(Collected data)
========

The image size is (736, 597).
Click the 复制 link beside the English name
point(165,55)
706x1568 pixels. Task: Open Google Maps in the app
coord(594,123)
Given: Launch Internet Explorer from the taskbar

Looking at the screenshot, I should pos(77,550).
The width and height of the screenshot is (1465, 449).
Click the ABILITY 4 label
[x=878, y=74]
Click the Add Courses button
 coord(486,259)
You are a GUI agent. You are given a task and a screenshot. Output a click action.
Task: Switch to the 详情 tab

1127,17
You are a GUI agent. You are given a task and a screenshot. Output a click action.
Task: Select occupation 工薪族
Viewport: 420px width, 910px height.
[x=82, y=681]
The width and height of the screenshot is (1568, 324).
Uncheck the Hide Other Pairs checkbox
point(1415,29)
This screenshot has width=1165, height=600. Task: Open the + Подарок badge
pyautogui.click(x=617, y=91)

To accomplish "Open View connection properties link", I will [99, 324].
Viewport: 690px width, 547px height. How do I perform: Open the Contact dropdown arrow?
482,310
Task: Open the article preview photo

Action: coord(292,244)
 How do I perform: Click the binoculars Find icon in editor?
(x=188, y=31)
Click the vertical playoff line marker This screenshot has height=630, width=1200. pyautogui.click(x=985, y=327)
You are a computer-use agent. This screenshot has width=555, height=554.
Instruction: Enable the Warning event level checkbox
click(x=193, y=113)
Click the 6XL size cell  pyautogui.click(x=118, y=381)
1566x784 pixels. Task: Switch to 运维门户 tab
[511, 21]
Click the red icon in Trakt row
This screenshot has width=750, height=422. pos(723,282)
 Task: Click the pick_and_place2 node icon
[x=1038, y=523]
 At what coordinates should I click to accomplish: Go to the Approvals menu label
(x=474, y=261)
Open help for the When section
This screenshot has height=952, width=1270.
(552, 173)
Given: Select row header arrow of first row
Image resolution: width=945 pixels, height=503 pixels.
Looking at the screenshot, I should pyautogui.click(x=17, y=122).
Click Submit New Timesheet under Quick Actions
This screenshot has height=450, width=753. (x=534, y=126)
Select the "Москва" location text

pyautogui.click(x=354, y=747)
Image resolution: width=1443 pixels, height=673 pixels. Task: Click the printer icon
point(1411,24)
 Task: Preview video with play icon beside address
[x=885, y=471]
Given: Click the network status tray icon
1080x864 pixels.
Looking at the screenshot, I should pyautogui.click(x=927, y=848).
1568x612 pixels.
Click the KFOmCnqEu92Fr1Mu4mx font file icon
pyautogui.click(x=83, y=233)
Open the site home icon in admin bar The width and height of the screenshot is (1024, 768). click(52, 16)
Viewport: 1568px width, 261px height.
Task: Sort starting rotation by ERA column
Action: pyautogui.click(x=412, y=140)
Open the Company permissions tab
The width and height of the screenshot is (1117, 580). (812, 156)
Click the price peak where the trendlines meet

========

Instructions for the task: In the records above, each line with the string "size" should be copied.

Expected answer:
The image size is (736, 597).
Click the 6XL size cell  pyautogui.click(x=118, y=381)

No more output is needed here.